### [Passage provided]
......

Static corpus

The Q&A service lets you create a Q&A AI agent that uses static data sources: company website pages, product manuals, guidelines, FAQ pages, articles and so on.

You can define the following types of static corpuses in the dialog script:

  • Web corpus: retrieve information from website pages and PDF files available online

  • Text corpus: use plain text as an information source

Web corpus

To define a web corpus for your Q&A AI agent, use the corpus() function.

Dialog script
corpus({
    title: `HTTP corpus`,
    urls: [
        `https://developer.mozilla.org/en-US/docs/Web/HTTP/Overview`,
        `https://developer.mozilla.org/en-US/docs/Web/HTTP/Messages`,
        `https://developer.mozilla.org/en-US/docs/Web/HTTP/Session`],
    exclude: [`https://developer.mozilla.org/en-US/docs/Web/HTTP/Basics_of_HTTP/Evolution_of_HTTP`],
    depth: 1,
    maxPages: 5,
    priority: 0,
});
../../../_images/corpus-testing.png

Corpus parameters

Name

Type

Is Required

Description

title

string

False

Corpus title.

urls

string array

True

List of URLs from which information must be retrieved. You can define URLs of website folders and pages.

auth

JSON object

False

Credentials to access resources that require basic authentication: {username: 'johnsmith', password: 'password'}. For details, see Protected web resources.

include

string array

False

Resources to be obligatory indexed. You can define an array of URLs or use RegEx to specify a rule. For details, see Corpus includes and excludes.

exclude

string array

False

Resources to be excluded from indexing. You can define an array of URLs or use RegEx to specify a rule. For details, see Corpus includes and excludes.

depth

integer

False

Crawl depth for web and PDF resources. The minimum value is 0 (crawling only the page content without linked resources). For details, see Data crawling.

maxPages

integer

True

Maximum number of pages and files to index. If not set, only 1 page with the defined URL will be indexed.

query

function

False

Transforms function used to process user queries. For details, see Dynamic corpus.

transforms

function

False

Transforms function used to format the corpus output. For details, see Static corpus transforms.

priority

integer

False

Priority level assigned to the corpus. Corpuses with higher priority are considered more relevant when user requests are processed.

Note

Mind the following:

  • Make sure the websites and pages you define in the corpus() function are not protected from crawling. The Q&A service cannot retrieve content from such resources.

  • The indexing process may take some time. To check the progress and results, use the Alan AI Studio logs.

  • The maximum number of indexed pages depends on your pricing plan. For details, contact the Alan AI Sales Team.

Data crawling

The crawl depth defines how ‘far’ down the resource hierarchy the crawler must go to retrieve the content for the Q&A agent. For example, if you set the crawl depth to 1, the crawler will access the page accessible at the start URL, extract all unique links to other pages in the same domain from this page and retrieve information from the start and linked pages.

Choose the crawl depth wisely. The deeper the level, the more likely users are to receive accurate answers to their questions. However, a deeper crawl depth may have an impact on the Q&A service’s performance.

Text corpus

To define a text corpus for the Q&A AI agent, add plain text strings to the corpus() function:

Dialog script
corpus(`
    Hi, I am your HTTP AI agent.
    I'm here to offer insights into the HTTP protocol.
    I can answer any questions regarding HTTP requests and responses, status codes, sessions and more.
    Need assistance unraveling the complexities of HTTP protocol? I'm at your service with clear explanations.
`)

......

### [Supplied information]
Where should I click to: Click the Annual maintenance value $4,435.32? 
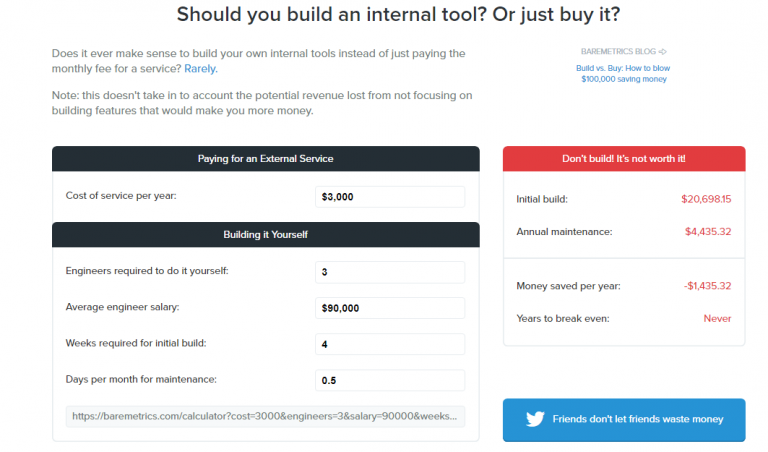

......

### [Your instructions]
According to the static corpus documentation, what happens if the maxPages parameter is not set?

### [In response]
Only 1 page with the defined URL will be indexed.